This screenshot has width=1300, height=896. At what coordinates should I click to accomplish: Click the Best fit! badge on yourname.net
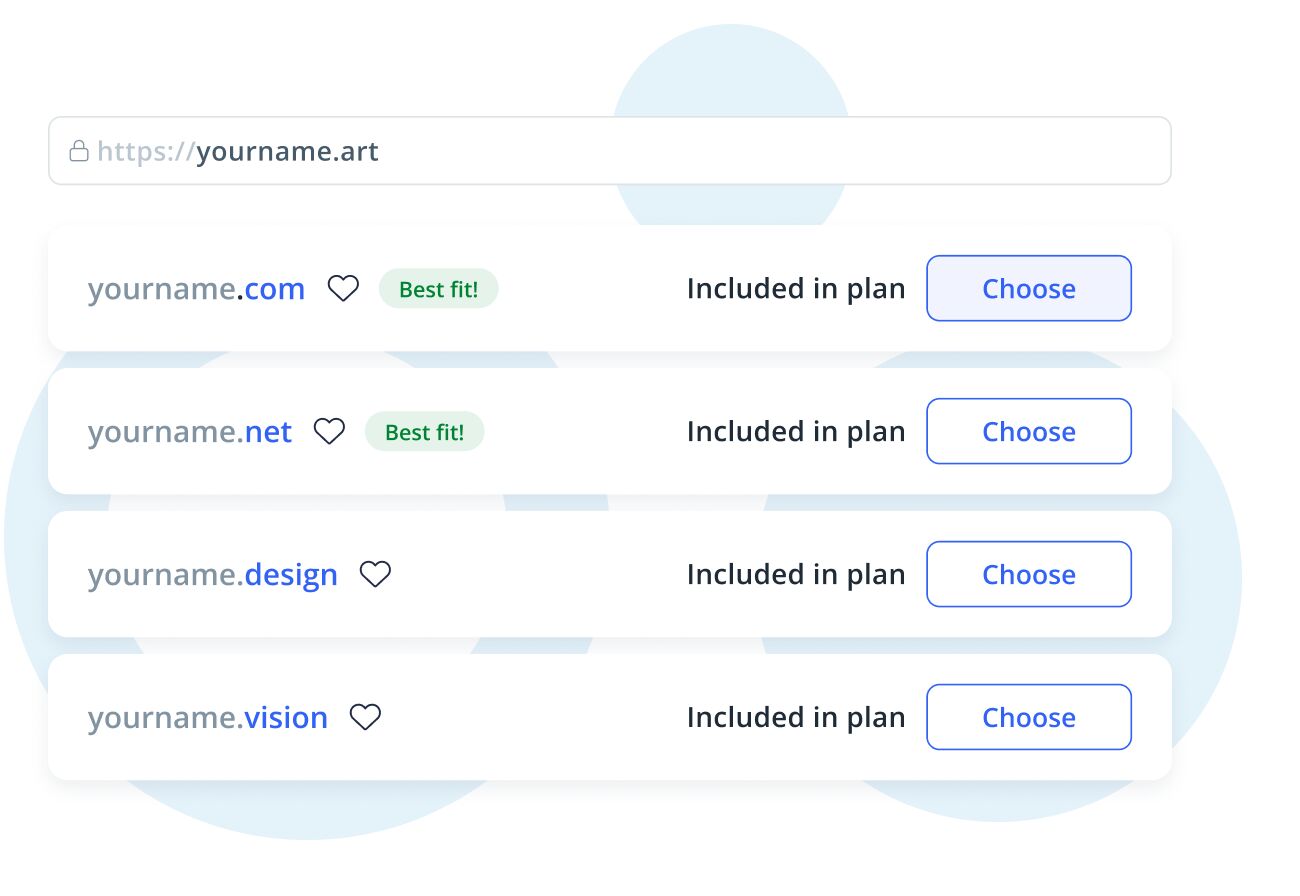[x=424, y=432]
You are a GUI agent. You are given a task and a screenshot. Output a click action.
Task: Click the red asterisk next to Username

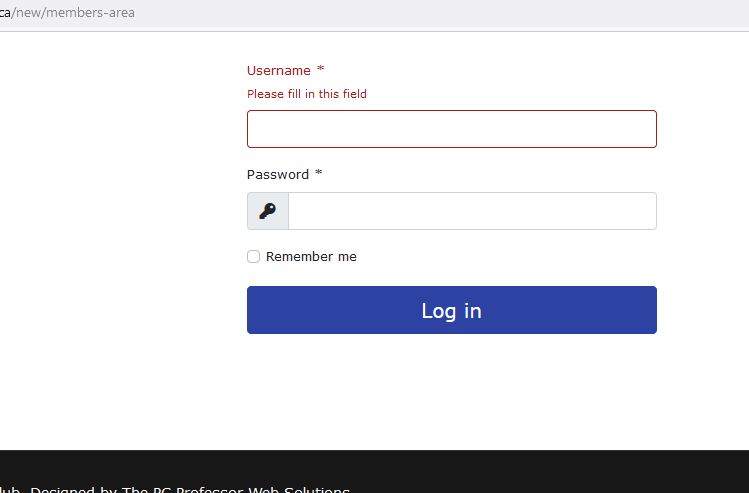tap(321, 71)
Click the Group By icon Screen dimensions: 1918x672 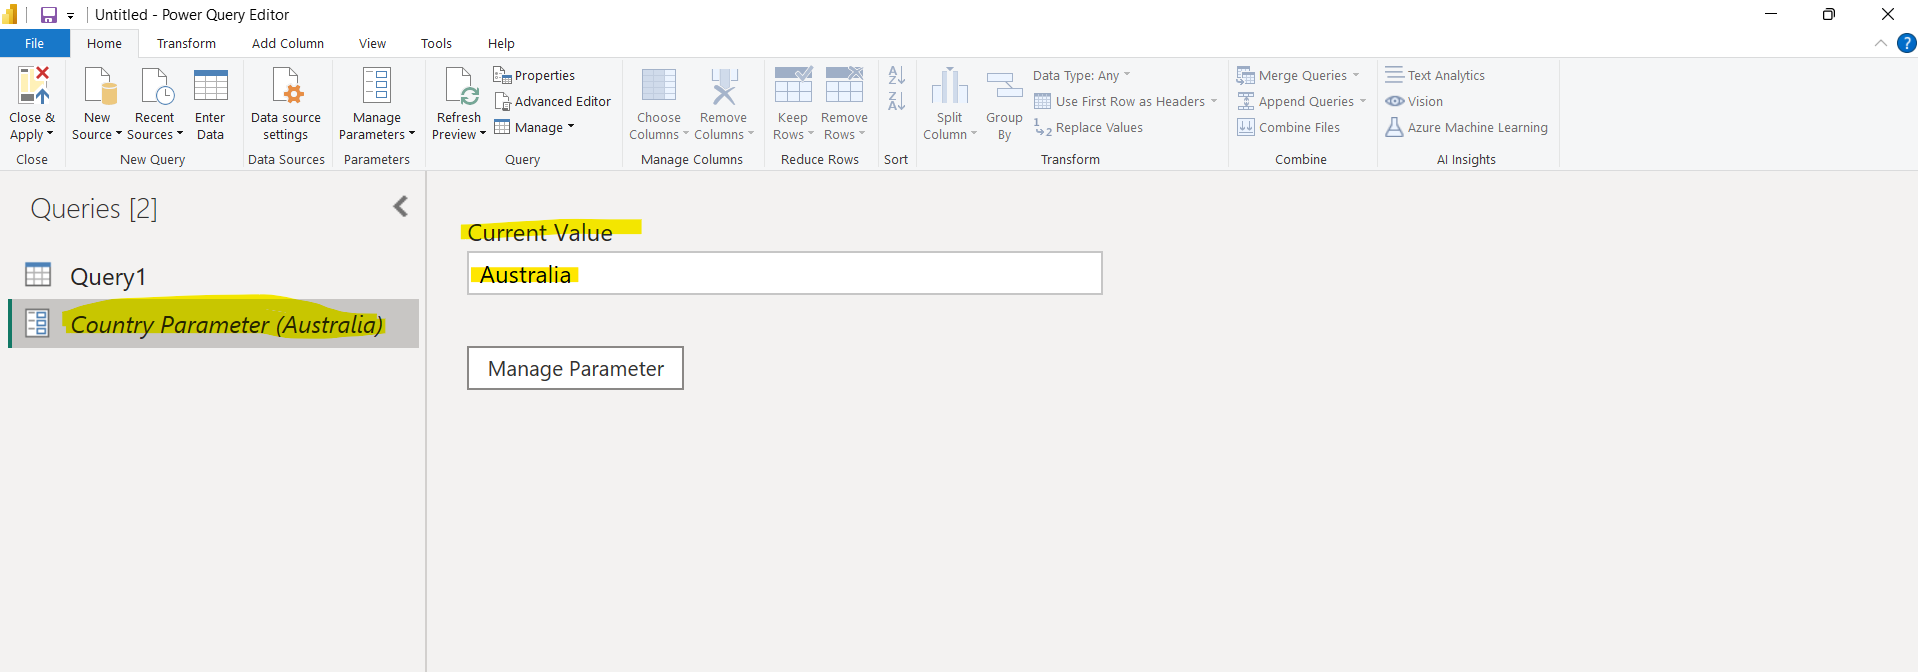click(1004, 87)
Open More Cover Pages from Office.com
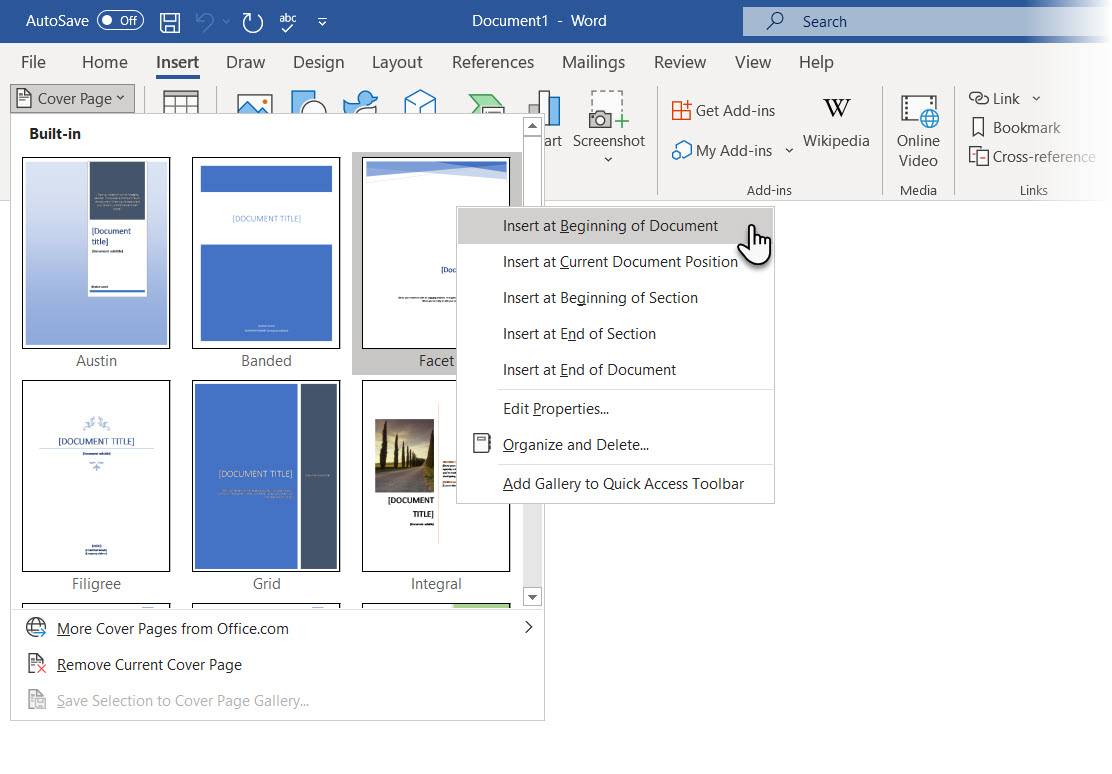1112x774 pixels. pos(173,629)
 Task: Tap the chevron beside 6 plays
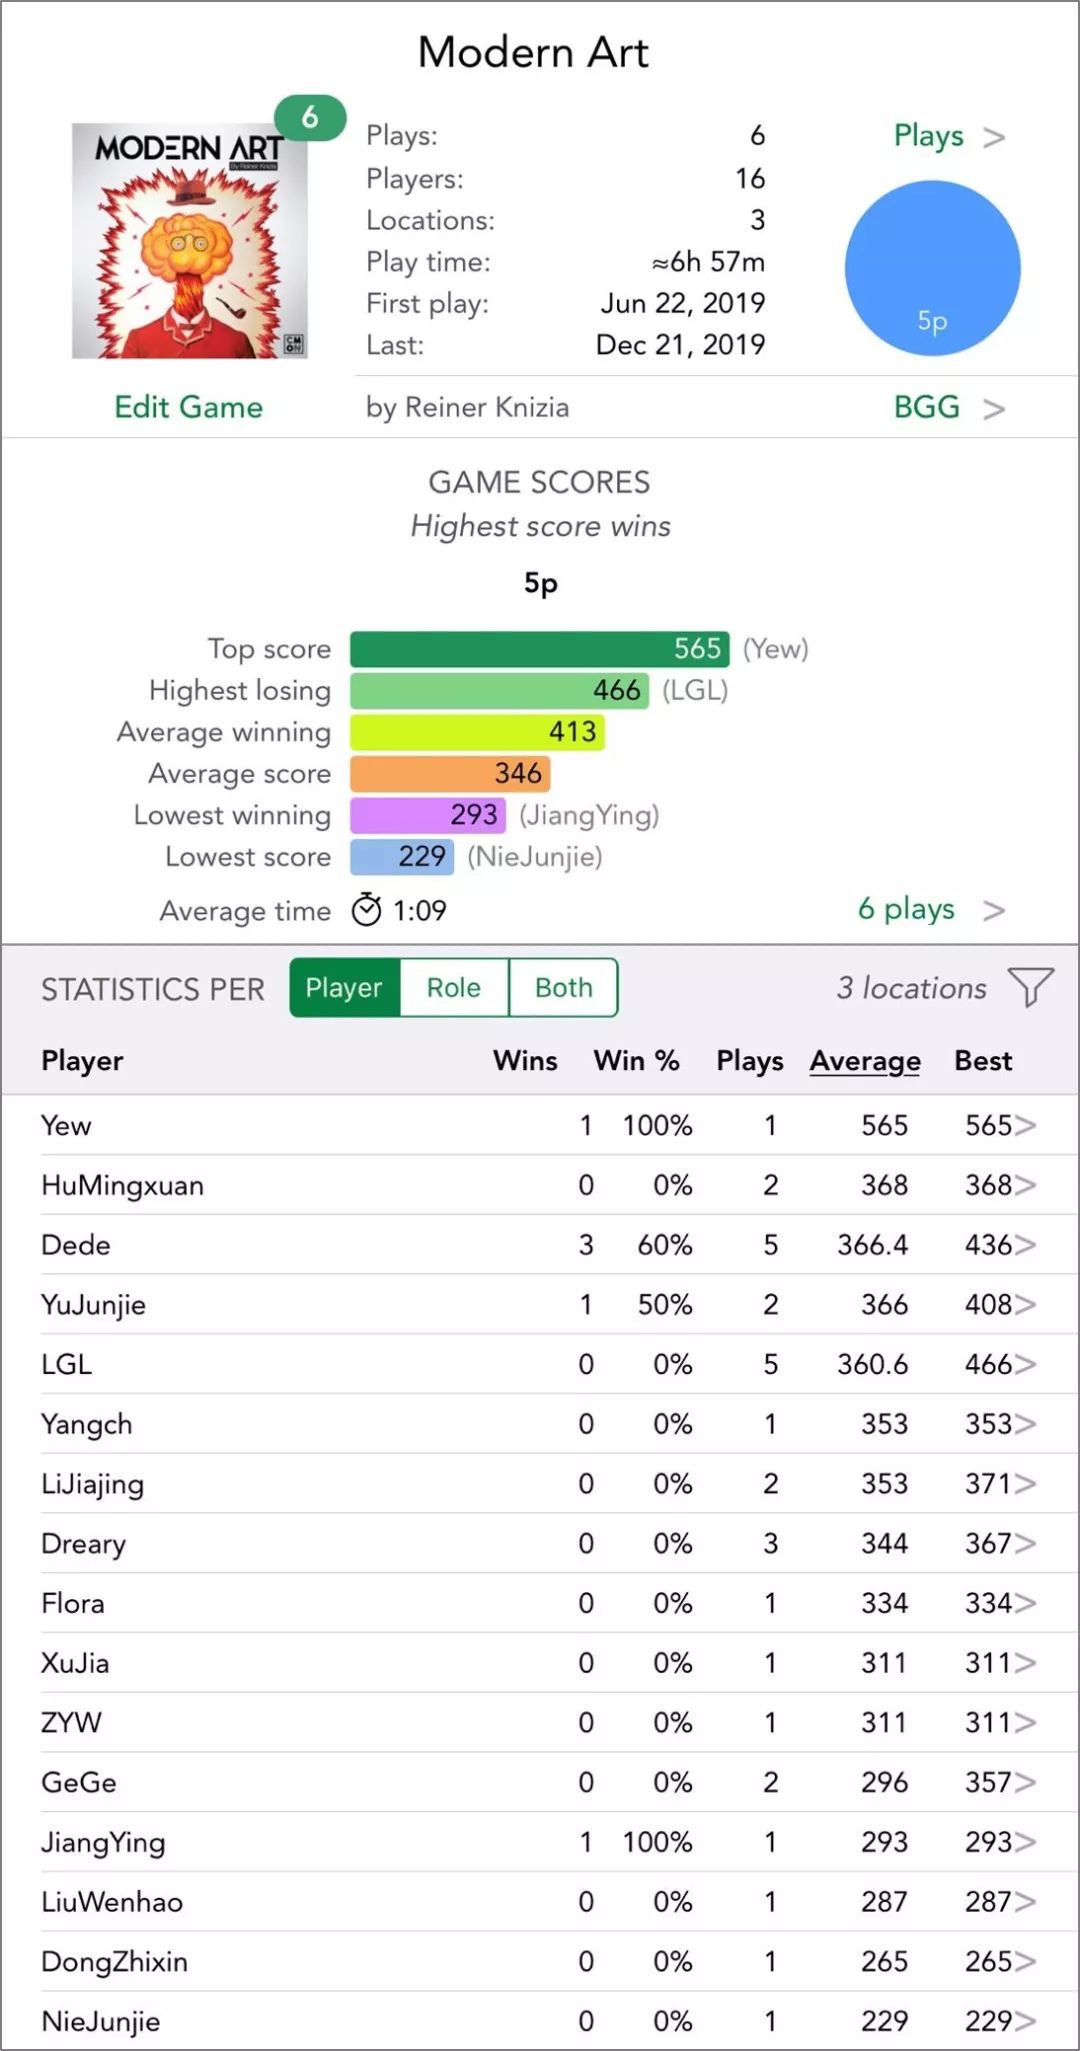pyautogui.click(x=993, y=910)
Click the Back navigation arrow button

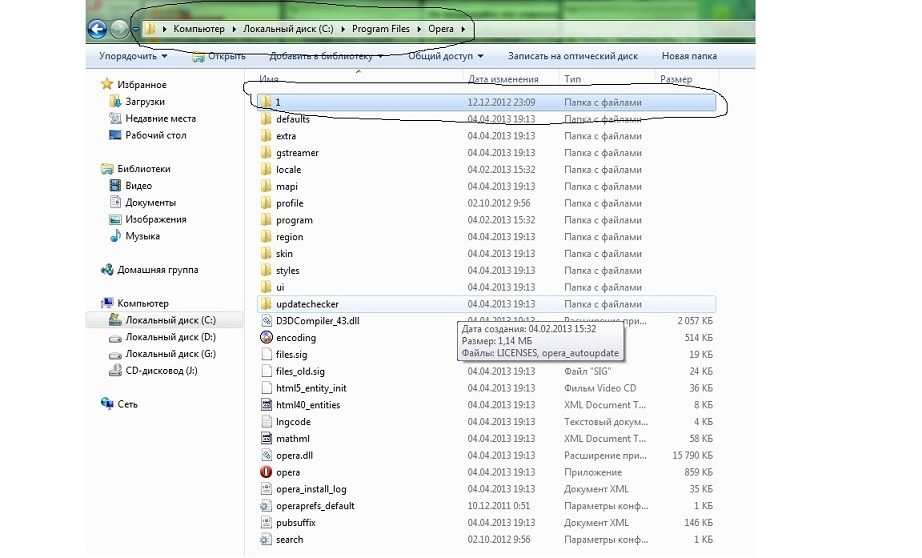[x=97, y=29]
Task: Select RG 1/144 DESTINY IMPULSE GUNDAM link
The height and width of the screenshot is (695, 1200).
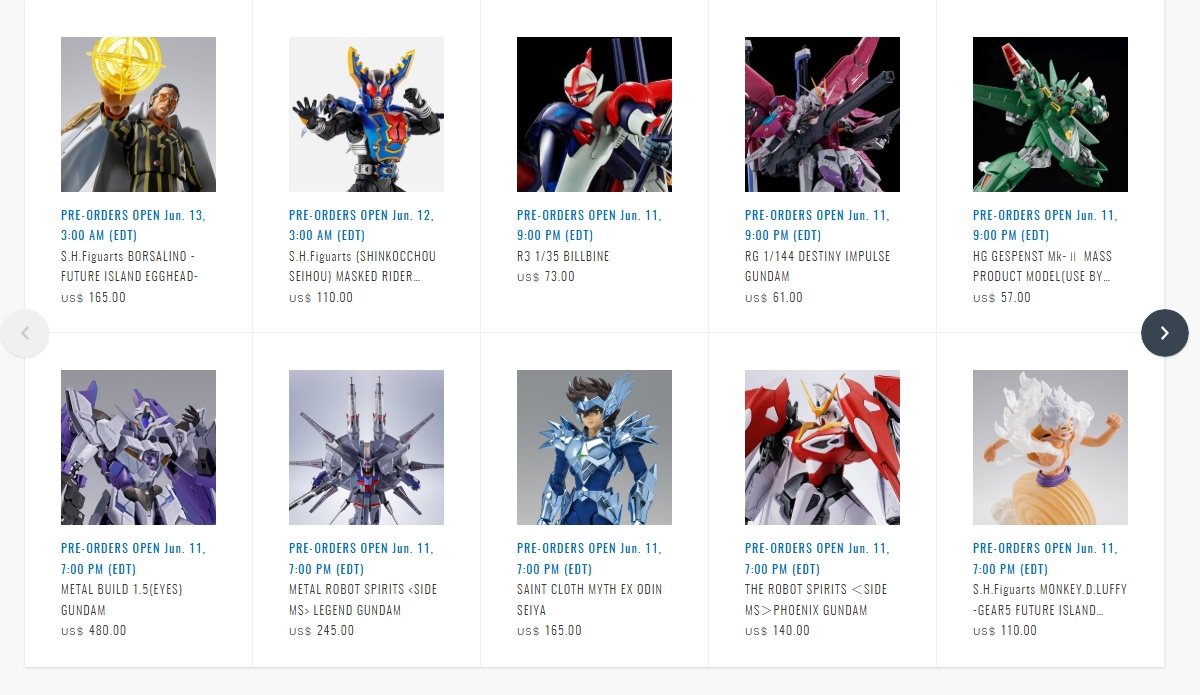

++++

● Task: Output the line that contains "Task: Select RG" and every line after it to the end of the records, word for word, leaving out the pictures.

● Written answer:
Task: Select RG 1/144 DESTINY IMPULSE GUNDAM link
The height and width of the screenshot is (695, 1200).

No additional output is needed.